Reputation: 9407
I was reading the Rails Guides and discovered a new syntax for creating join tables:
class CreateJoinTableCustomerProduct < ActiveRecord::Migration[5.0]
def change
create_join_table :customers, :products do |t|
# t.index [:customer_id, :product_id]
# t.index [:product_id, :customer_id]
end
end
end
Perhaps this helper method create_join_table is new in Rails 5 and generates the appropriate join table in schema.rb. But it is this part that perturbed me:
# t.index [:customer_id, :product_id]
# t.index [:product_id, :customer_id]
Typically, if you want to add an index to a column, you do something like this:
add_index :products, :product_id
But why in this migration are there two indexes, with the same two columns? What is the explanation of this syntax?
Upvotes: 1
Views: 321
Reputation: 101811
Database indexes are not limited to a single column.
t.index [:customer_id, :product_id]
Passing an array creates a compound index which indexes the combination of two columns - which is exactly what a join table is.

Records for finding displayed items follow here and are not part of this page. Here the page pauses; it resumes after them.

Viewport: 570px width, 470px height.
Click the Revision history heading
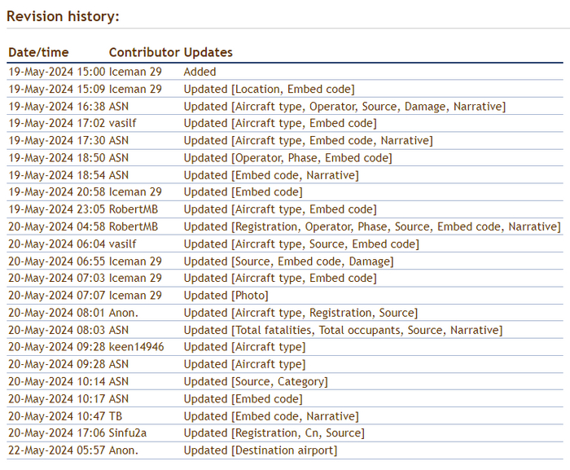pyautogui.click(x=63, y=16)
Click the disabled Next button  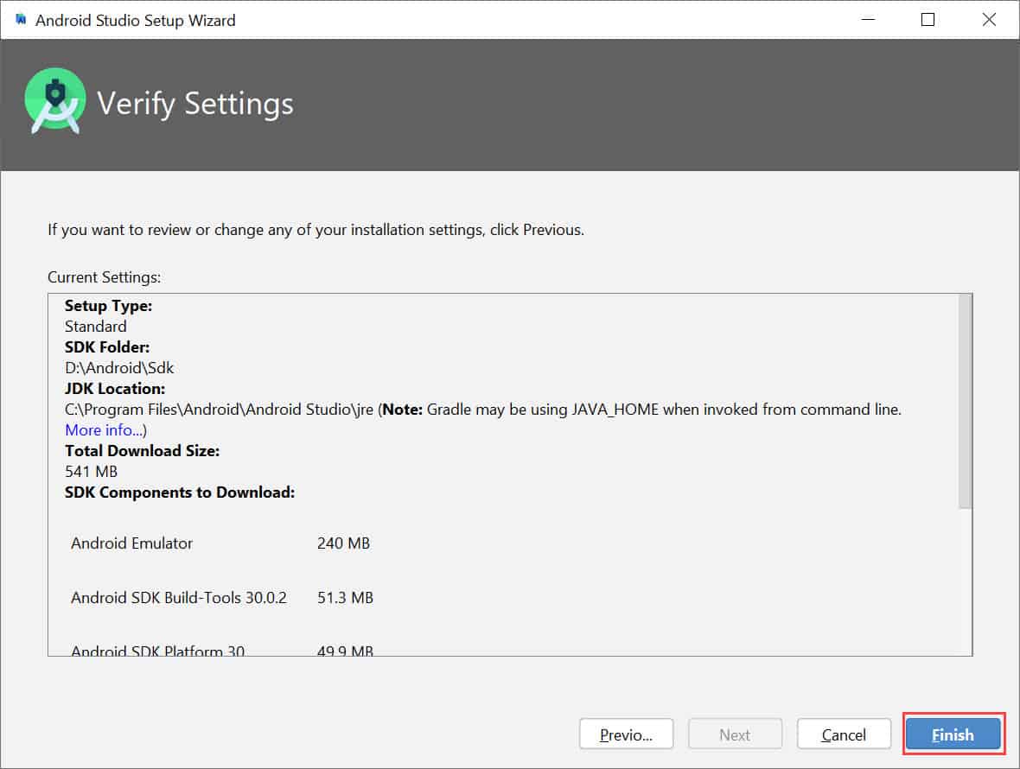tap(735, 734)
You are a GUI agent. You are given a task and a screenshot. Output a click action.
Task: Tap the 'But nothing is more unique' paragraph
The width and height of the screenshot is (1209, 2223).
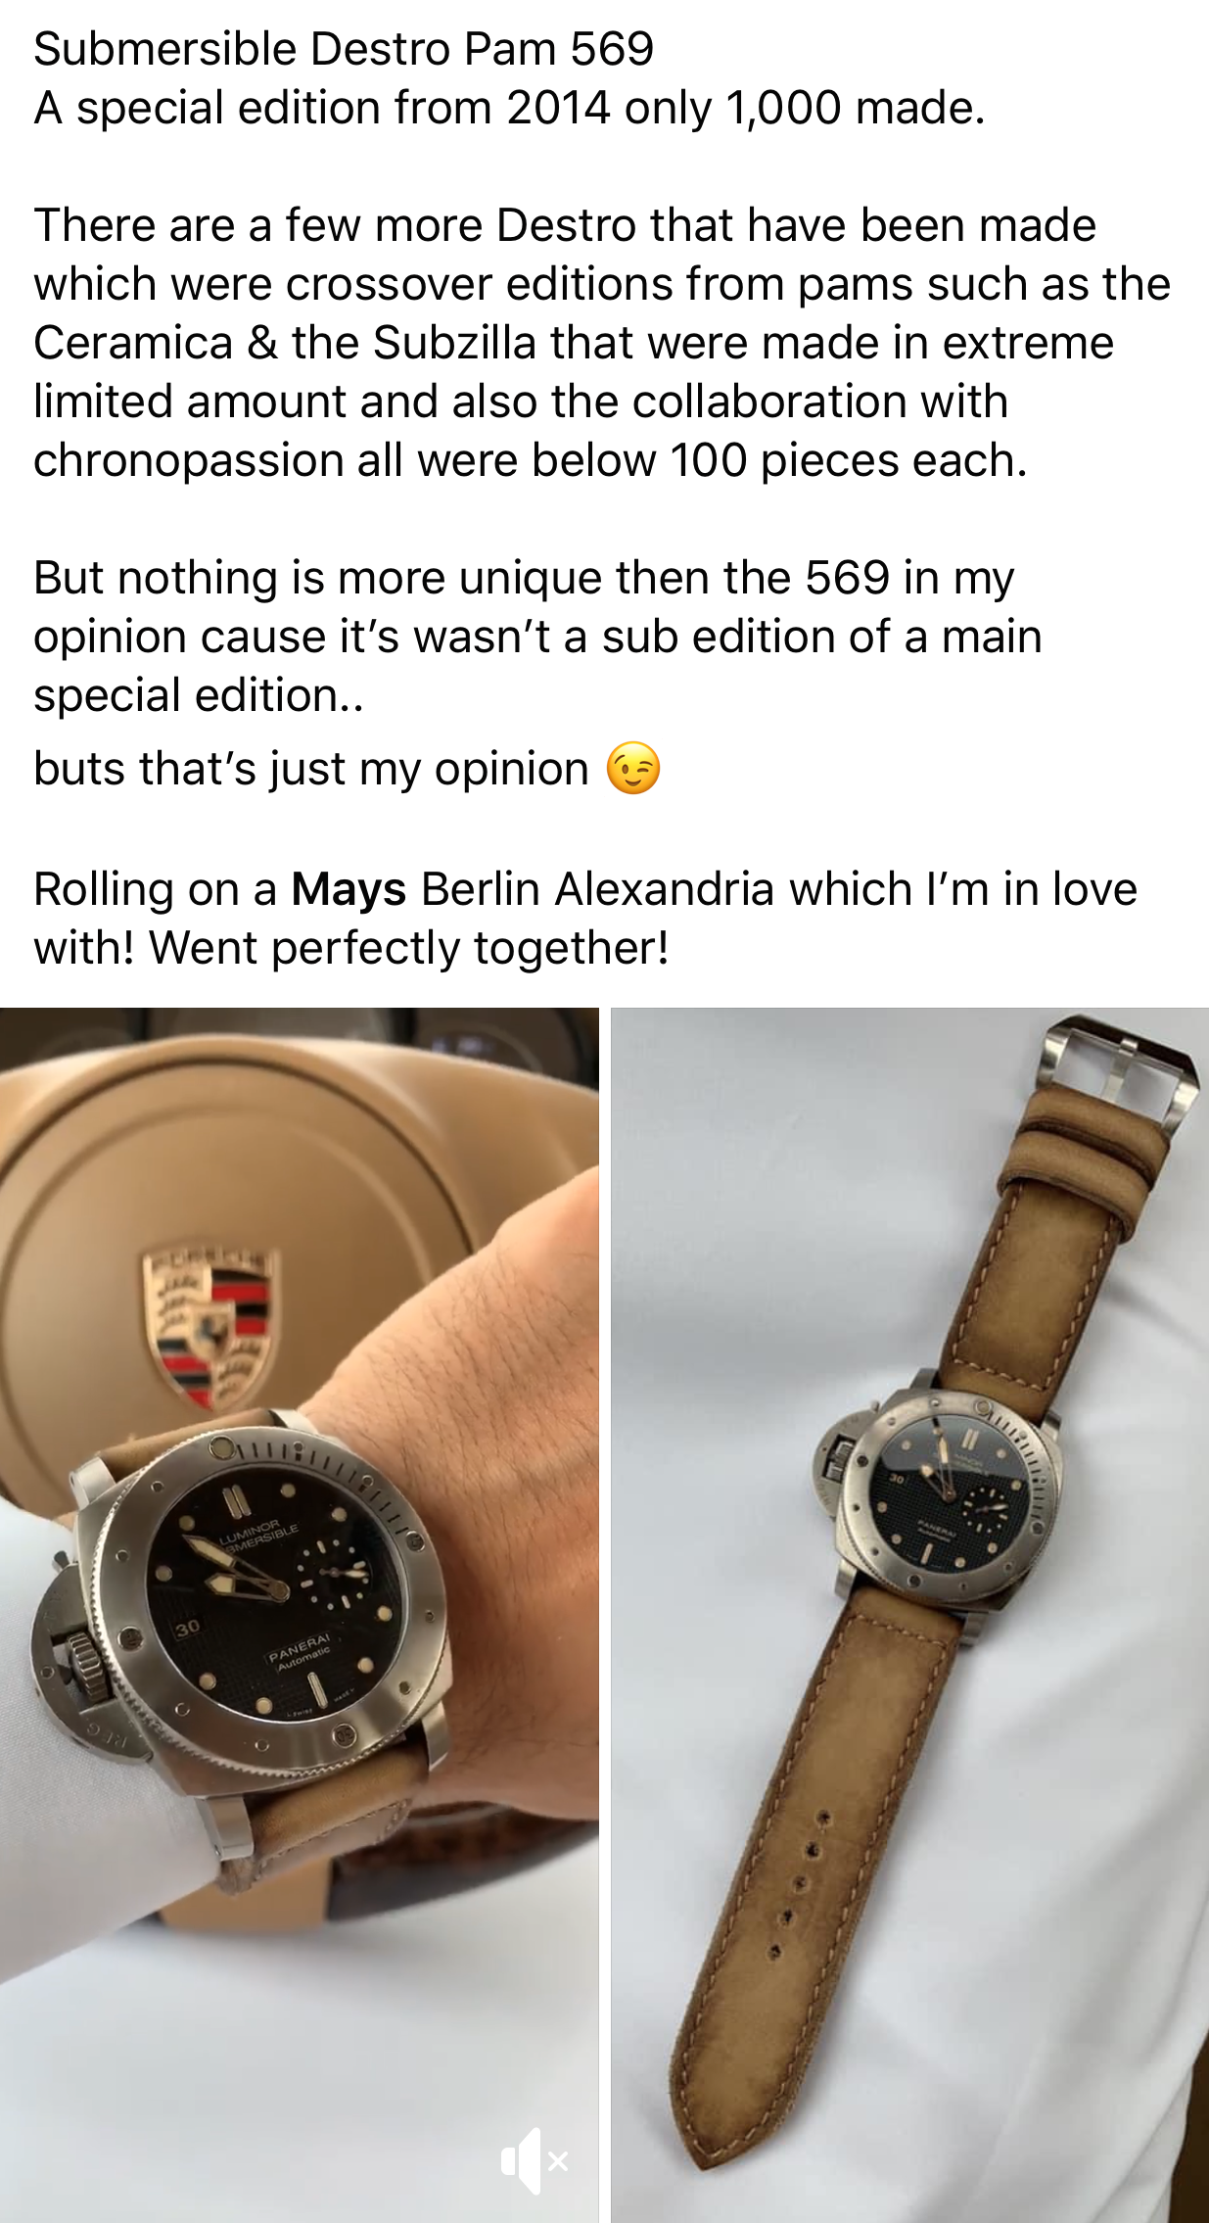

This can for example be used to enforce the uniqueness of a combination of values:
t.index [:user_id, :coupon_id], unique: true
Or just speed up queries.
The reason Rails creates two seperate indexes:
# t.index [:customer_id, :product_id]
# t.index [:product_id, :customer_id]
Is that the order actually matters for performance - a grossly simplefied rule of thumb for b-tree indexes is that you should place the most selective column first. You are supposed to choose the best compound index for your use case.